*EXERCISE REQUIREMENTS*.
Render everything from the line containing "Given: Focus the Password input field" down to the line containing "The width and" in the records below as a Markdown table with the columns Row and Line, one numbered row per line, skipping blank lines. Leave the pictures out of the answer.

*RECORDS FOR THE TASK*.
·····

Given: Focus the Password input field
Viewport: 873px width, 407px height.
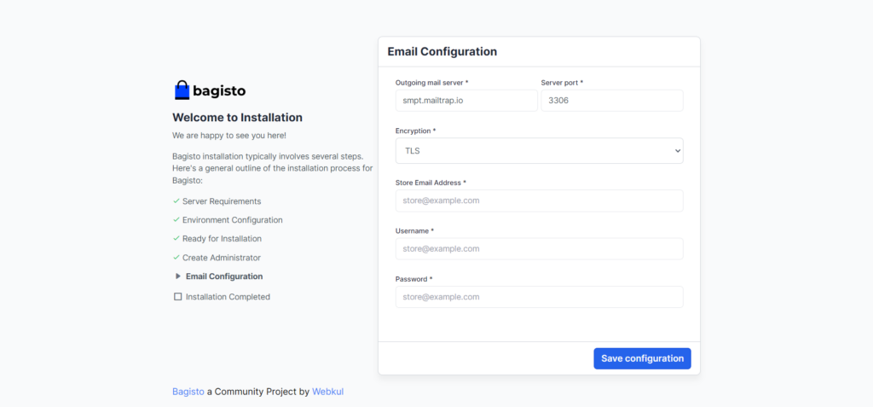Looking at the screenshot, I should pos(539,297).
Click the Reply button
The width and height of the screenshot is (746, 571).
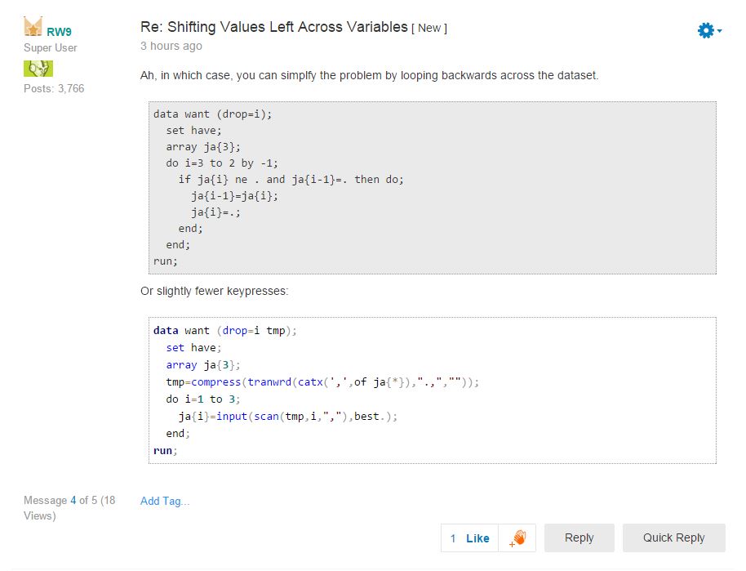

·····

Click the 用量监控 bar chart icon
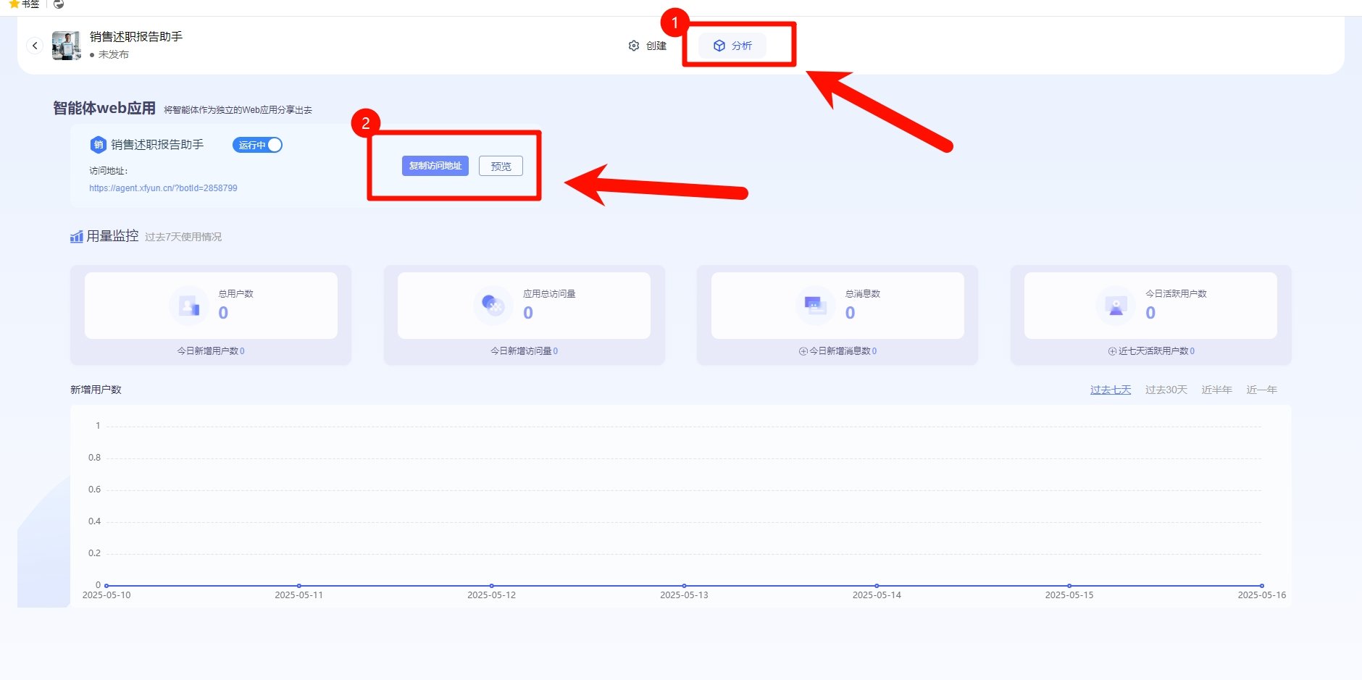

·····

*SOLUTION TO THIS TASK*.
| Row | Line |
|---|---|
| 1 | Given: Focus the Password input field |
| 2 | Viewport: 873px width, 407px height. |
| 3 | Looking at the screenshot, I should pos(539,297). |
| 4 | Click the Reply button |
| 5 | The width and height of the screenshot is (746, 571). |